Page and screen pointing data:

-- Start --

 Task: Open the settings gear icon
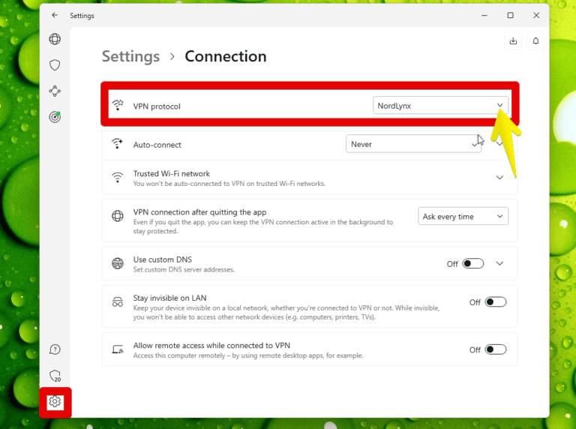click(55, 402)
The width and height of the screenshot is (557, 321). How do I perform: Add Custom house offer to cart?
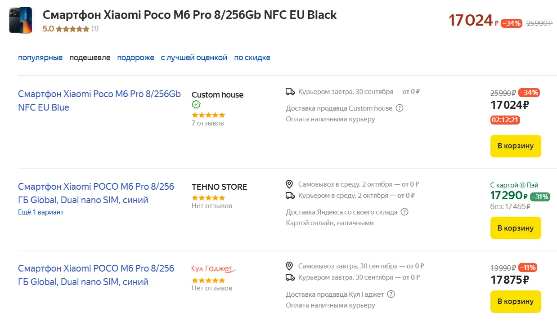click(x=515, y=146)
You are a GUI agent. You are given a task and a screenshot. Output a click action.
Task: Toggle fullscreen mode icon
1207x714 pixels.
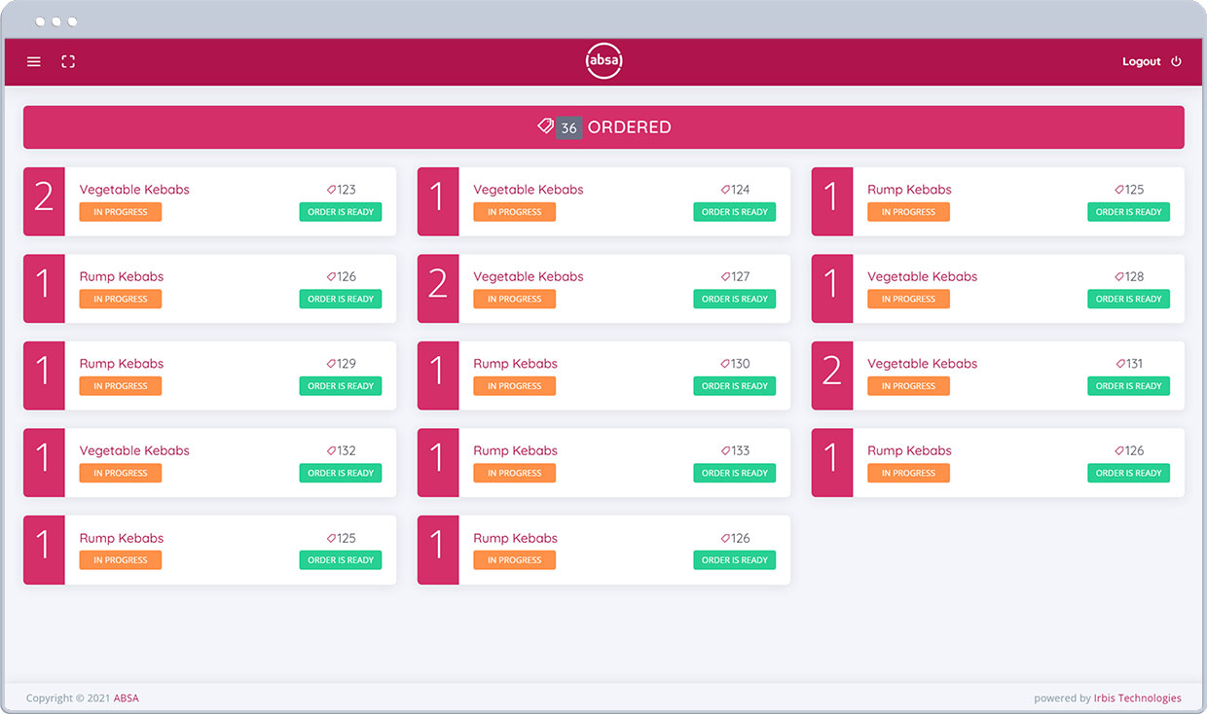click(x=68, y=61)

-- End --
-- Start --

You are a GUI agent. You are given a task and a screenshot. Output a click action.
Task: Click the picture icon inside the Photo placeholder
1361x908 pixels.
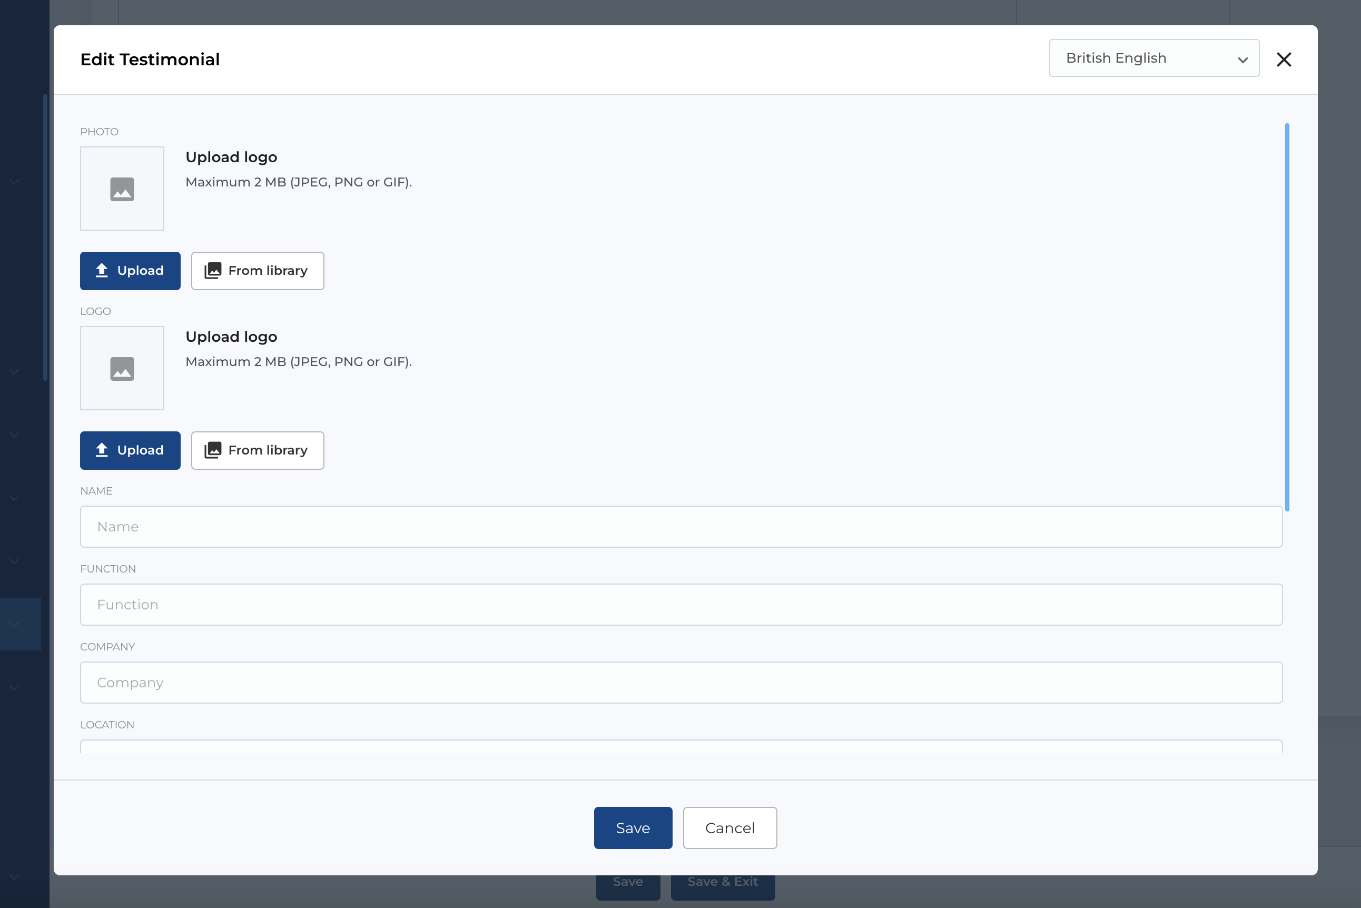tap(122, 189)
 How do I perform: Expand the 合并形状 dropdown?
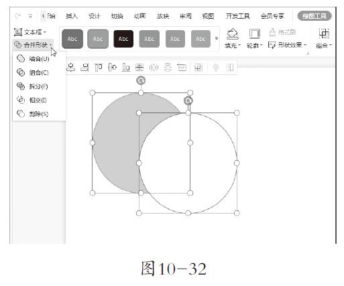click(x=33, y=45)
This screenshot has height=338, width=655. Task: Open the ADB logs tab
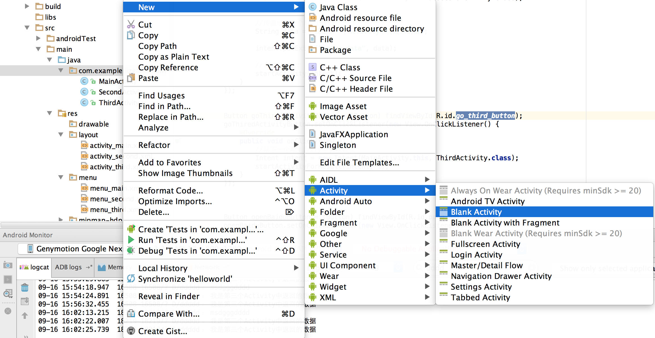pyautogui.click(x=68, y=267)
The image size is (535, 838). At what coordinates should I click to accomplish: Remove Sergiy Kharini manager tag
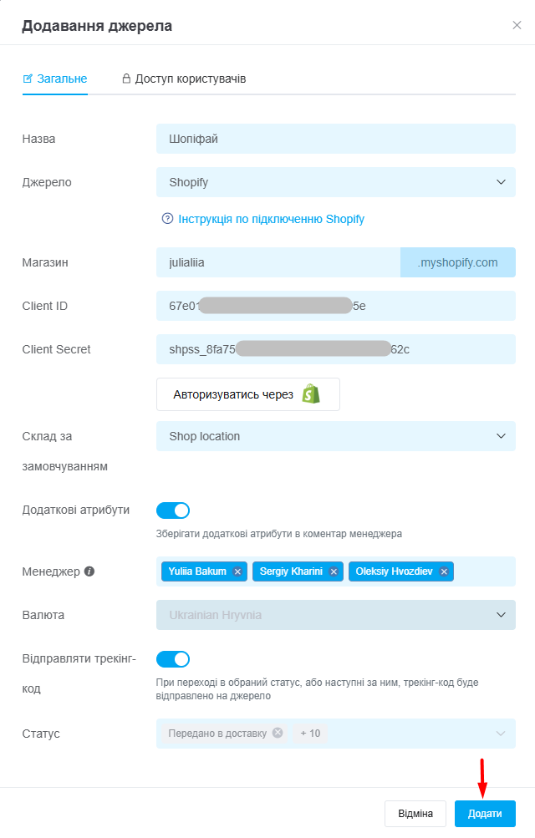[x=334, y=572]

-- End --

Description of the task
Write out the records verbatim, beginning at the line that contains "The width and" and ending after the line that contains "click(x=68, y=61)", omitting the pictures.

Exercise solution
The width and height of the screenshot is (557, 321). How do I perform: Add Custom house offer to cart?
click(x=515, y=146)
You are a GUI agent. You are given a task and a screenshot. Output a click action.
Task: Toggle fullscreen mode icon
1207x714 pixels.
click(x=68, y=61)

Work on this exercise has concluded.